Written in the binary system, both 9.2 and 2.9 are periodic fractions:
1001.0011001100110... (mathematical binary representation of 9.2)
10.1110011001100... (mathematical binary representation of 2.9)
where the 4-digit patterns 0011 and 1100, respectively, are repeating infinitely often. Given the limited storage space for a numeric variable (of length 8 bytes), these numbers are rounded in order to obtain the best approximation that fits into 53 bits: the so called "implied bit" for the trivial leading 1 and the 52 mantissa bits (see documentation) for the remaining binary digits (of integer and fractional part). The remaining 64−52=12 bits of storage space accommodate the sign and the exponent (i.e. the order of magnitude).
put(9.2, binary64.)='0100000000100010011001100110011001100110011001100110011001100110'
put(2.9, binary64.)='0100000000000111001100110011001100110011001100110011001100110011'
Note that both numbers were rounded off because the next digit was zero, hence the slightly "too small" decimal equivalents.
For the subtraction (which can be done manually like in elementary school, the repeating patterns reducing the effort considerably), the representation of 2.9 is adapted to the exponent of the larger number: basically, both numbers are now written as multiples of 2**3=8.

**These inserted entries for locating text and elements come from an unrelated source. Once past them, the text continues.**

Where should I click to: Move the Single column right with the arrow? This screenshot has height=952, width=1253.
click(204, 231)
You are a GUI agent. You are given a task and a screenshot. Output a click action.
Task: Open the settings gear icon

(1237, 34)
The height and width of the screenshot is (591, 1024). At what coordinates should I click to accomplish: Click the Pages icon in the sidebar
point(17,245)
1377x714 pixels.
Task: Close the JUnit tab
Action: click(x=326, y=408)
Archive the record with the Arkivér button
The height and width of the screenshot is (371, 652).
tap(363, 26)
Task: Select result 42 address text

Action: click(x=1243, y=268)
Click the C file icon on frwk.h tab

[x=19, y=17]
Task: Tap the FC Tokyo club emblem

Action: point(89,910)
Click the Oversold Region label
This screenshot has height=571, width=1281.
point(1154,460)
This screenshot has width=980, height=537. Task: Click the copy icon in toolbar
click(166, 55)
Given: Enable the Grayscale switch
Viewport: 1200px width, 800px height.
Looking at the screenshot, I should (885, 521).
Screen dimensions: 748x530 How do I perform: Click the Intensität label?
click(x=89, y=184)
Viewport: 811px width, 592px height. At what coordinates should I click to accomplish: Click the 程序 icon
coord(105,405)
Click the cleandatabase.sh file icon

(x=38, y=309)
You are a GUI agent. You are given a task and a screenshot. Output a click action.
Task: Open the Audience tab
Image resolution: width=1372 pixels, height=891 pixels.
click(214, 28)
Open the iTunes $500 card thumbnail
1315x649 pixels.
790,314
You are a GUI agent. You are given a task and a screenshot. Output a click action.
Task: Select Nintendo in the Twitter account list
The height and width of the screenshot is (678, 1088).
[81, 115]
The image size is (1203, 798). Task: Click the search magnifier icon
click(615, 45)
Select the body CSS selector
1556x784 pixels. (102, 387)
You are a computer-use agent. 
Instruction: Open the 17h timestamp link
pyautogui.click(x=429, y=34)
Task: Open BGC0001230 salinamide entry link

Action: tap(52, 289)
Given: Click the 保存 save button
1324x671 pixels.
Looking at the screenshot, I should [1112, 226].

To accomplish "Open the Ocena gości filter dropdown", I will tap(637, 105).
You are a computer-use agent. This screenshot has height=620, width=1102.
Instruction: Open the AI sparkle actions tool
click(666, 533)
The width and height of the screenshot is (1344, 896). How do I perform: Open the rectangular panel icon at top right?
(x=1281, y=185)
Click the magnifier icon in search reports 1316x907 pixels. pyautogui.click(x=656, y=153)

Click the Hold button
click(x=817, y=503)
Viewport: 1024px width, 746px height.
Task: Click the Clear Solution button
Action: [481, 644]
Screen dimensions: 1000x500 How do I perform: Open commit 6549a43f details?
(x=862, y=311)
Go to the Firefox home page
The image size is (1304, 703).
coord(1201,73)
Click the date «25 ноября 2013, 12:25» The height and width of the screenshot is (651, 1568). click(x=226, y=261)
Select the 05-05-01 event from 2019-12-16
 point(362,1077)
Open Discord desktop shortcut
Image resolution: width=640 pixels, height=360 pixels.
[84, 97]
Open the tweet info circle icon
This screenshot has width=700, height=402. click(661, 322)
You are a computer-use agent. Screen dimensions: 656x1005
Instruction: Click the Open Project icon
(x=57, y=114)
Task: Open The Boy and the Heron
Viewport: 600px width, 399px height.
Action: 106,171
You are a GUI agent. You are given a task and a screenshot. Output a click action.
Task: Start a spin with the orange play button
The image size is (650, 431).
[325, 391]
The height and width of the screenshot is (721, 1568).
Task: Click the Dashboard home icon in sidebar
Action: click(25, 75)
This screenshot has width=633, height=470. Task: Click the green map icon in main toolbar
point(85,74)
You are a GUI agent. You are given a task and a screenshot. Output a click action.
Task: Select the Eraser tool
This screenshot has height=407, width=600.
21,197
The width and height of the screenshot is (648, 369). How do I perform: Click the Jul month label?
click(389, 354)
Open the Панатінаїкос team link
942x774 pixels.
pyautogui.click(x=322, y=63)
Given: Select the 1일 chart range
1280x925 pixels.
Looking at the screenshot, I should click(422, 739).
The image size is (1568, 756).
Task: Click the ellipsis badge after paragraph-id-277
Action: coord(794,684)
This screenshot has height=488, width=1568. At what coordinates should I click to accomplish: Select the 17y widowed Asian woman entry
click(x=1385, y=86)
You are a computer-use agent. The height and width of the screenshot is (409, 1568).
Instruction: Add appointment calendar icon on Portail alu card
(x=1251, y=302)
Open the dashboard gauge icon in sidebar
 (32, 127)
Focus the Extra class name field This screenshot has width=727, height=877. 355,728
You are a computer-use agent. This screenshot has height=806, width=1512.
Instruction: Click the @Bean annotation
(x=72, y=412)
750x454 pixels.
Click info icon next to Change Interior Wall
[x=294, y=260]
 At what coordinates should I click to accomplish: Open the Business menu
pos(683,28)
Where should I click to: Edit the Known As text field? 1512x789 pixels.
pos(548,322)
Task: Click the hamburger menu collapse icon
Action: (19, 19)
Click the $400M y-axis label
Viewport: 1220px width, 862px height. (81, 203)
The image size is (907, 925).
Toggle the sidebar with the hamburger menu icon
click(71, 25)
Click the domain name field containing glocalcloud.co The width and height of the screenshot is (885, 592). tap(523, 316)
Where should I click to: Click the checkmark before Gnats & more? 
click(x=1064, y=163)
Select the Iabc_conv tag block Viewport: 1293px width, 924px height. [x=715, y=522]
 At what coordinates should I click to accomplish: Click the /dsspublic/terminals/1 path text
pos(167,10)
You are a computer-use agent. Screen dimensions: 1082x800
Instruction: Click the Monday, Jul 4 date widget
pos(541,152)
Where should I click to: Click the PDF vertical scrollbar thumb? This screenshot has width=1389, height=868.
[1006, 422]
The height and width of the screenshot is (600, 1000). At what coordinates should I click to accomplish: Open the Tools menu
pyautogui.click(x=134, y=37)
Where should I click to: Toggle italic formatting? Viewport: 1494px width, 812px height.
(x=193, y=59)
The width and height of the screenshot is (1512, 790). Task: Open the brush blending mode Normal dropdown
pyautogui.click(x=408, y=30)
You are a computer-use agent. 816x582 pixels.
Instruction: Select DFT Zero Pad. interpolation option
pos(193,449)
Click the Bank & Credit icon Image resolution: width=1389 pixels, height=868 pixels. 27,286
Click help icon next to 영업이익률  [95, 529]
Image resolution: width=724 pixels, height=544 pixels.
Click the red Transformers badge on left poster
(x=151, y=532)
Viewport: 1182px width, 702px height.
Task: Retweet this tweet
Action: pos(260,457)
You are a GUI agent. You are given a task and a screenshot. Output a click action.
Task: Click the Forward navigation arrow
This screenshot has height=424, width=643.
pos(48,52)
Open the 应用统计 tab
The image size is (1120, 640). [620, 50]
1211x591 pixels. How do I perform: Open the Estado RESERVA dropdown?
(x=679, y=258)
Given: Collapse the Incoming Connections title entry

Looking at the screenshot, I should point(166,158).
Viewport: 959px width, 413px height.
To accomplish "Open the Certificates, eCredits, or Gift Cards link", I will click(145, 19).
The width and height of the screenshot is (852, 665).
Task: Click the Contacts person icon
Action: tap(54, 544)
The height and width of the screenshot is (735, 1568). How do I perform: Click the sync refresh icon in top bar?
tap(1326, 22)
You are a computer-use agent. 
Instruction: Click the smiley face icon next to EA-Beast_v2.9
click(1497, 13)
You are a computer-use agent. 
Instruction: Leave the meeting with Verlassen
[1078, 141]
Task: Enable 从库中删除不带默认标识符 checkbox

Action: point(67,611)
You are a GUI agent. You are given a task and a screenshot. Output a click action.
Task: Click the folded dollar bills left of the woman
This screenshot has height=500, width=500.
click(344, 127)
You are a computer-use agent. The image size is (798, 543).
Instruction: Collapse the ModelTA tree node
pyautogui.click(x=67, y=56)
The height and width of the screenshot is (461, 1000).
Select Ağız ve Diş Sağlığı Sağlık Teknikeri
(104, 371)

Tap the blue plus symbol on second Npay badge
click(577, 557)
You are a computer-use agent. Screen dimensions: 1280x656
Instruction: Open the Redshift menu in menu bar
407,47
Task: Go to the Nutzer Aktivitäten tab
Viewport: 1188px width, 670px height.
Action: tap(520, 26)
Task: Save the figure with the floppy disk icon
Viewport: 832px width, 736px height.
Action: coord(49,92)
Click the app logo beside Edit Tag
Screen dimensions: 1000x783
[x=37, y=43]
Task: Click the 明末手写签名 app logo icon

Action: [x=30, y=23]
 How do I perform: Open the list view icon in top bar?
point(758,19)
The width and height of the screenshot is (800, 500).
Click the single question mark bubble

1.0010011001100110011001100110011001100110011001100110
-0.010111001100110011001100110011001100110011001100110011
=0.110010011001100110011001100110011001100110011001100101
Thanks to the 80 bits available to the processor, the right shift of 2.9 by two bits does not lead to additional truncation or rounding. As a consequence, however, the rightmost bit 1 hits a zero bit from 9.2 which was due to rounding for the binary64. representation in the previous step, and this causes the damage. (There is still a bit of hope at this point, though, because of the rounding in the final step, described below.)
Finally, the result is "normalized," i.e., written as 1.10010011001... * 2**2 (again, a periodic fraction, the repeating pattern being 1001) and rounded to 52 mantissa bits. Only the very last "1" does not fit into the mantissa, so this is a borderline case like ".5" in the decimal system! Rounding up would lead to the correct result (the internal representation of 6.3), but -- unfortunately in this case -- the rule in these borderline situations is "round to the even number," i.e., ending in 0. So the result is the internal representation
0100000000011001001100110011001100110011001100110011001100110010
with that rounding error in the last bit making it slightly less than the internal representation of 6.3. (Which, of course, ends in ...10011, correctly rounding the infinite sequence of 1001's.)
Your other two examples can be explained in exactly the same way. The case of 5.4 − 4.5 is particularly easy because, unlike all the other numbers, 4.5 (ending in .5) has an exact, finite binary representation -- 100.1 --, so you'll subtract many trailing zeros in the manual calculation.